SCO exploits in metasploit

[hdm at metasploit.com (H D Moore)]

On Fri, 2009-03-06 at 18:16 +0200, A K wrote:
> Hello all,
> has any work been done in porting the (ok, ancient, I admit) SCO
> exploits at milw0rm.com? If not, can someone give some specific
> pointers about how one goes adding a new operating system?

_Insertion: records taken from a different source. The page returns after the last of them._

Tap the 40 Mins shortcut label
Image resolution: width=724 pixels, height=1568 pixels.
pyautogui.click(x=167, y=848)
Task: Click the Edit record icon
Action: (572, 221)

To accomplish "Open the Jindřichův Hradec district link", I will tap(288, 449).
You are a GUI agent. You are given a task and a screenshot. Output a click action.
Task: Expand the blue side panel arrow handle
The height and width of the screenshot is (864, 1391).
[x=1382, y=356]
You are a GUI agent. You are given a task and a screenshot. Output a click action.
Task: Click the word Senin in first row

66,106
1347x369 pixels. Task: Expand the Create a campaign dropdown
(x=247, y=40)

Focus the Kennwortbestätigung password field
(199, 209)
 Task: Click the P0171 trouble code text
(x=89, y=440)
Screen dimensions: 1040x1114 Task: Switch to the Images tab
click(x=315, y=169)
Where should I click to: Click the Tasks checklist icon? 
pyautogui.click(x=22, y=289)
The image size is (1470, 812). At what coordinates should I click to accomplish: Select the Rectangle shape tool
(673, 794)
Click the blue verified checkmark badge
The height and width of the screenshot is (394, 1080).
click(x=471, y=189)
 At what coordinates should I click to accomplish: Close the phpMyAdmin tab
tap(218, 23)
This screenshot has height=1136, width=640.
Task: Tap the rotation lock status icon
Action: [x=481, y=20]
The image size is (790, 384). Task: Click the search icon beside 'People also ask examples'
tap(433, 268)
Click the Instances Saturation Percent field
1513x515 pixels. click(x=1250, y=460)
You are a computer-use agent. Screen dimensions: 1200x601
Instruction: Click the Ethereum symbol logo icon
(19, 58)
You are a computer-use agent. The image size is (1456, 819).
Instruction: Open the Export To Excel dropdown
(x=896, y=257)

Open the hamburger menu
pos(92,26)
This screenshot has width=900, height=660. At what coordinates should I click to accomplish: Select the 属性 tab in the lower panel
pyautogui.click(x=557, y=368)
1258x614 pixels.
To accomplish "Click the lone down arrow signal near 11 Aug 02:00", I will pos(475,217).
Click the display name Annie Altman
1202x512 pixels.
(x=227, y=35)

I am
> fiddling with adding a new payload
> at /framework-3.2/lib/msf/core/payload (by copying
> over the generic.rb as sco.rb and editing/adding stuff as required),
> but I have a gut feeling that this is NOT the way to go :-)


The basic list of architectures can be found under lib/rex/constants.rb.
More than likely the architecture you want is already implemented
(x86?), but if you need to add one, thats the first place it goes.

To add a new operating system for an existing architecture, look at the
structure of modules/payloads/singles/linux/, you should be able to copy
linux/x86/ to sco/x86/, then edit the modules inside, key things to
change:

---
include Msf::Payload::Linux
 change this to Sco or just remove it, if you change it to sco, you 
 will need to implement a mixin under lib/msf/core/payloads/sco.rb 
 and require it into lib/msf/core/payload.rb

 this is used to implement PrependSetuid and other linux-specific
 options
---
'Platform'      => 'linux', (change to 'sco')
---

and finally, the raw payload itself.

hope this helps,

-HD